The expected result is the segment of the entries that begins with the line containing "This screenshot has height=500, width=800." and ends with the last line, copied verbatim.

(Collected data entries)
%%

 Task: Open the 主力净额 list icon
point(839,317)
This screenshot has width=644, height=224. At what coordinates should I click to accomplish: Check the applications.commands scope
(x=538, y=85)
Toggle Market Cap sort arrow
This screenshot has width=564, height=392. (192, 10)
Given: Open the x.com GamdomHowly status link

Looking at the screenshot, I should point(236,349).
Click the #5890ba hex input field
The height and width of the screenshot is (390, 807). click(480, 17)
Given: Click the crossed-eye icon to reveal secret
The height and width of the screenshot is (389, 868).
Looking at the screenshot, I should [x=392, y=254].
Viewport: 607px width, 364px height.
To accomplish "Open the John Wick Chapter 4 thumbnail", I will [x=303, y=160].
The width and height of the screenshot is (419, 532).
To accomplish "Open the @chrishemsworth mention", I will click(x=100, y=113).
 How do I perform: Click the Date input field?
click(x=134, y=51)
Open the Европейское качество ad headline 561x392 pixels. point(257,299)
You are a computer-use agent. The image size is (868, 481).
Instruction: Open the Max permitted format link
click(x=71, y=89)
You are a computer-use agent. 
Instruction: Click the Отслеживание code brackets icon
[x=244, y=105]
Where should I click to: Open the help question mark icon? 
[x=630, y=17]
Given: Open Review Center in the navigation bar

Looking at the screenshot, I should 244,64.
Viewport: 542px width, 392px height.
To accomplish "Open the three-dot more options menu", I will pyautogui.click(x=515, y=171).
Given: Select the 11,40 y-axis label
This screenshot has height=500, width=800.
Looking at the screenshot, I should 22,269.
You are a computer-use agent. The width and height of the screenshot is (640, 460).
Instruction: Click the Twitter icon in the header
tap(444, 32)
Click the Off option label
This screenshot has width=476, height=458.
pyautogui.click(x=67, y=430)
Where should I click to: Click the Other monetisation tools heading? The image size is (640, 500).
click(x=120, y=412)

%%

__Exercise output__.
This screenshot has height=500, width=800.
Looking at the screenshot, I should 22,269.
You are a computer-use agent. The width and height of the screenshot is (640, 460).
Instruction: Click the Twitter icon in the header
tap(444, 32)
Click the Off option label
This screenshot has width=476, height=458.
pyautogui.click(x=67, y=430)
Where should I click to: Click the Other monetisation tools heading? The image size is (640, 500).
click(x=120, y=412)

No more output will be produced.